A goal 19 years in the making brought a stunned and angry arena to stilled silence, then the boos rained down. 400 miles away a fan base beat down by mediocrity lept off their collective couches and celebrated another win on the quest for a Stanley Cup.
Six years ago in game five of the Western Conference Finals, the Los Angeles Kings and the then-Phoenix Coyotes faced off in an elimination game.
The Kings were the eighth seed that year in the Western Conference. They wen on an improbable run that spring, upsetting the President’s Trophy Vancouver Canucks in the first round, and then the second seeded St. Louis Blues.
The Western Conference Finals was the farthest the Kings had gone since 1993. Los Angeles had overcome the firing of coach Terry Murray mid-season. They reached the playoffs with a tenacious defense and in spite of a lack of goal scoring.
Murray’s replacement, Darryl Sutter, turned the Kings into a fore-checking, goal scoring machine when April rolled around. By the time they faced the the Coyotes, they had rolled to an 8-1 record.
Kings vs Coyotes Western Conference Finals
The Coyotes were making their first appearance in the Western Conference Finals in franchise history. However, like the Canucks and Blues, they fund out how formidable the Kings were that year. Just like in the previous series, the Kings took a 3-0 lead. They won the first two games on the road outscoring the Coyotes 10-3. With the Kings one win away from clinching the series at home, they were shut out in game four, setting up another game on the Coyotes home ice.
Game five wound up being a back and forth affair.

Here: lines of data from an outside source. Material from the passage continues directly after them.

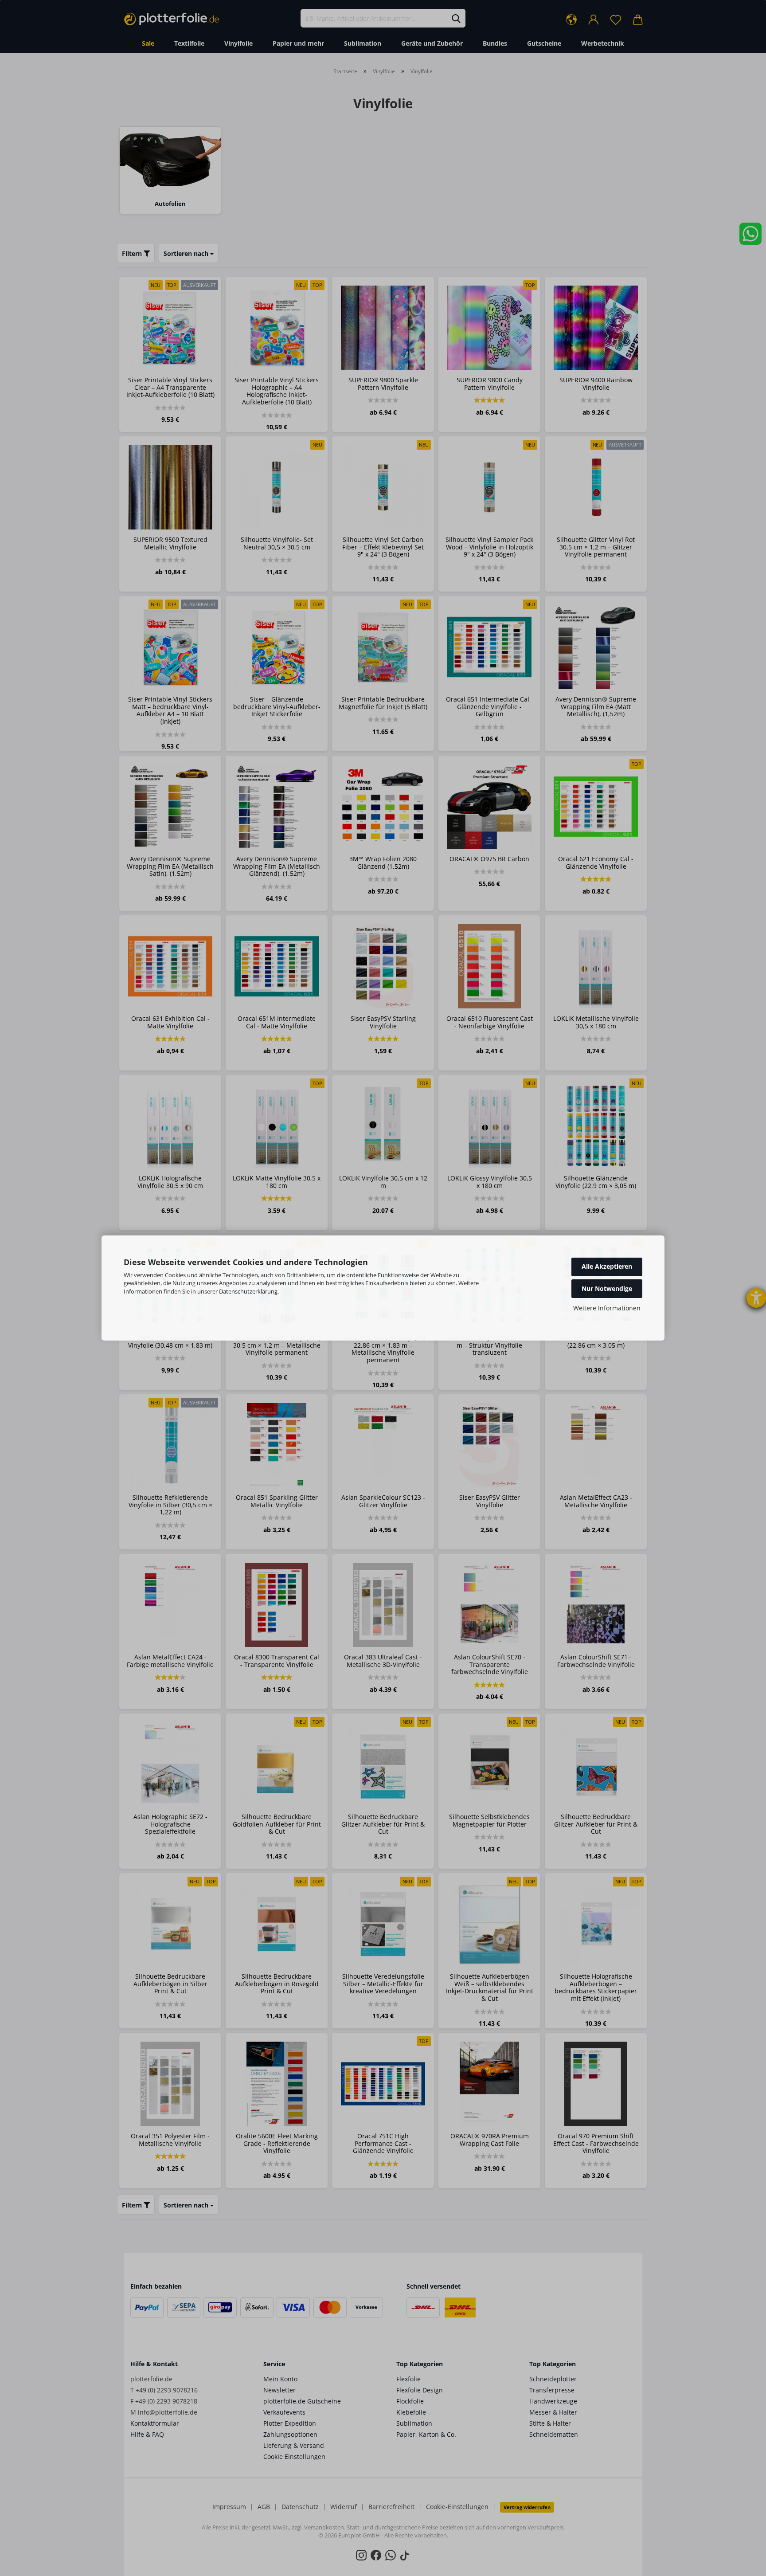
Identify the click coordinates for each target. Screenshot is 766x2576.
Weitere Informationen (607, 1308)
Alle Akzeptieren (607, 1266)
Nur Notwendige (607, 1288)
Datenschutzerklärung (248, 1291)
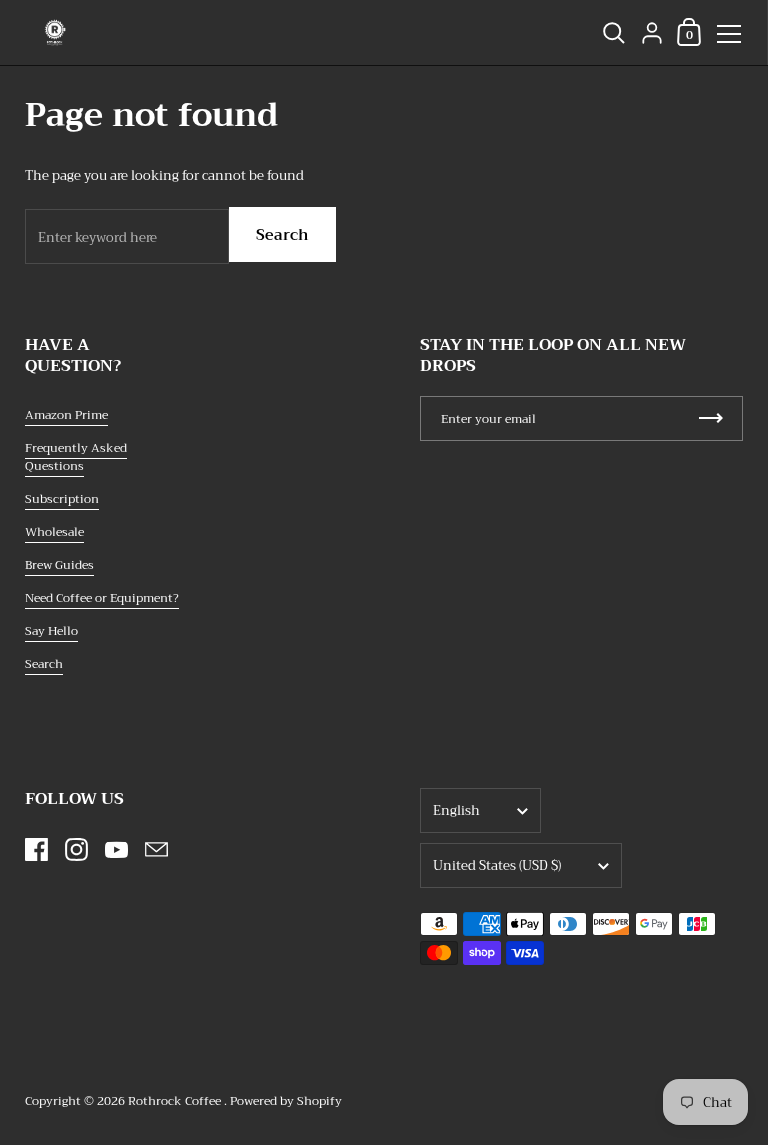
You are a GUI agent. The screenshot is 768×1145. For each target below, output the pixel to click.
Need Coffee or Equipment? (102, 598)
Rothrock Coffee (176, 1101)
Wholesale (54, 532)
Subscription (62, 499)
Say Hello (51, 631)
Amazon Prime (66, 415)
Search (282, 235)
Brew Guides (59, 565)
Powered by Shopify (286, 1101)
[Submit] (711, 418)
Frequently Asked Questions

Both teams traded goals in the first period making it 1-1. The second period was a repeat of the first. The two clubs traded goals two goals each, making it 3-3 when the period ended. Both goaltenders – Kings Jonathan Quick and the Coyotes Mike Smith – decided they had enough in the third period.
An Overtime to Remember
The overtime period was a chippy affair. Coyotes fans were screaming for a penalty when the Kings’ Dustin Brown ran into the Coyotes Martin Hanzal injuring his knee. While the fans were still voicing their displeasure, the Kings went into attack mode.
A Jeff Carter shot was kicked out by Smith. The rebound went straight to Kings’ forward Dustin Penner. Penner pounced on the shot and sent it into the roof of the Coyotes goal. The only cheers that were heard were the Kings players as they rushed to Penner to celebrate.
Then the boos came. Still angry over the non-call and the subsequent goal, Coyotes fans started to throw projectiles on the ice. The fans had to be calmed down by the Coyote players. It also didn’t help that as captain Brown was presented with the Clarence Campbell Bowl, emblematic of the Western Conference champions.
Back in Los Angeles, an alert went out to Kings fans to greet the winners when they arrived at LAX. So in droves, thousands awaited the Kings. Fans who had suffered through the last place finishes in 2007 and 2008 and the first round exits of 2010 and 2011.
There was still one more obstacle for the ultimate prize, but on that night six years ago the Los Angeles Kings had signaled their arrival. Over the coming weeks, 45 years of frustration were erased. That, though, is a story for another day.